Why should catastrophe insurance be part of your financial plan?

India Infoline News Service | Mumbai |

Non-life insurers had presented a concept paper on catastrophe insurance to NDMA early this year

The proposal for 'catastrophe insurance' is gaining importance due to the recent natural disaster in Uttarakhand.

Catastrophe insurance is the cover provided for specified disastrous events, such as hurricanes, hailstorms, earthquakes, fires and floods that can potentially cause severe losses to large numbers of people or businesses.

According to general and life insurers, the total claims in Uttarakhand disaster could exceed Rs. 35 billion. Most claims could come in the life and motor insurance segment followed by property insurance and claims from power generation companies.

Non-life insurers had presented a concept paper on catastrophe insurance to the National Disaster Management Authority (NDMA) early this year, according to a media report.

The concept paper stresses the need for a pool mechanism to deal with losses from catastrophic events. In the absence of such a pool, both insurers and reinsurers have to bear the cost which affects their profitability, the report added.

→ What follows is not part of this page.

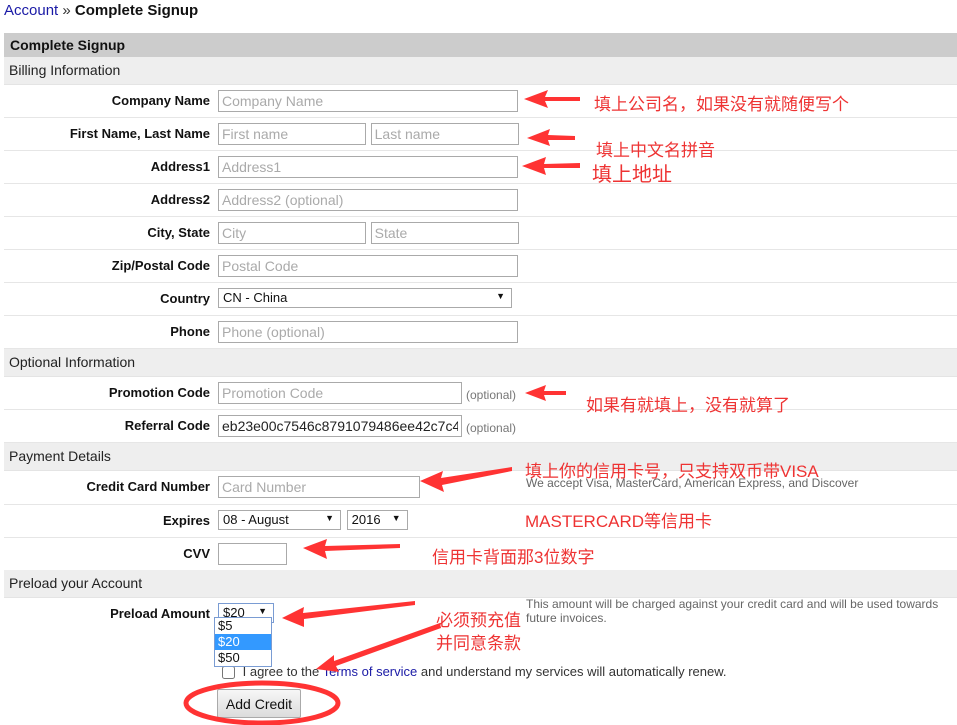 Image resolution: width=957 pixels, height=725 pixels. What do you see at coordinates (444, 134) in the screenshot?
I see `last-name-input` at bounding box center [444, 134].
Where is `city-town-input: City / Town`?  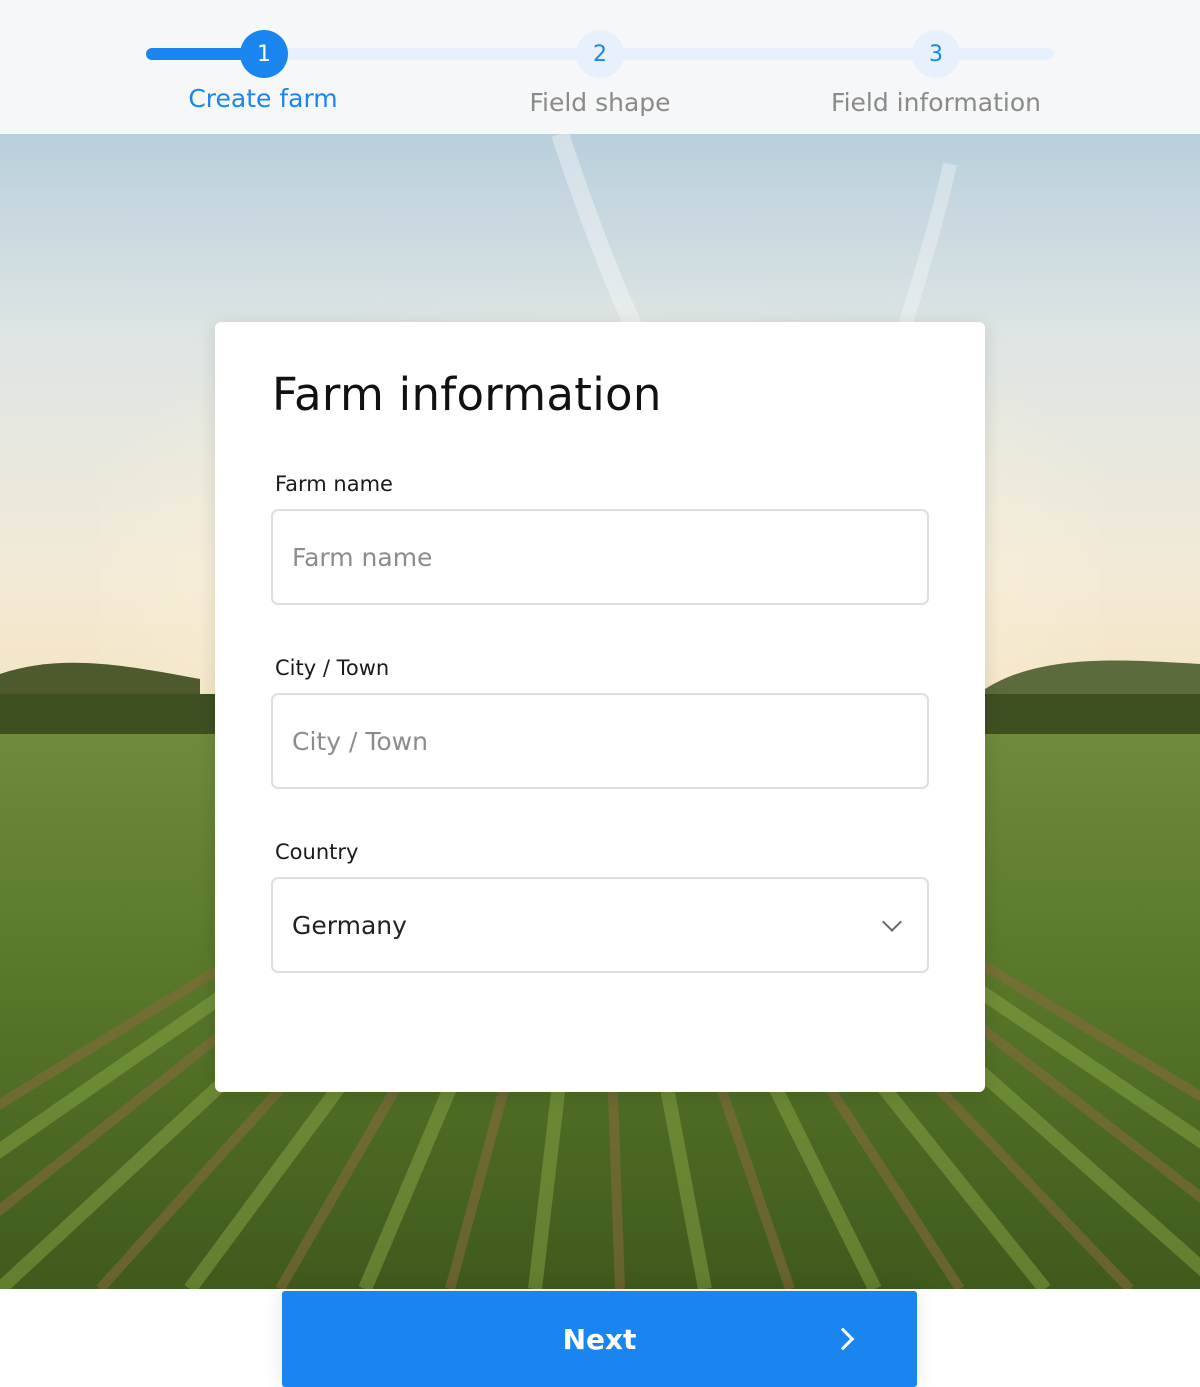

However, the paper is still stuck as a concept because there has been no agreement between the insurers and NDMA on who would fund the process and how the pool will function.

While both the General Insurance Council and Insurance Regulatory and Development Authority (IRDA) have made efforts to set up this pool, a formal notification giving a guidance for its implementation has not yet been given, the report further highlighted.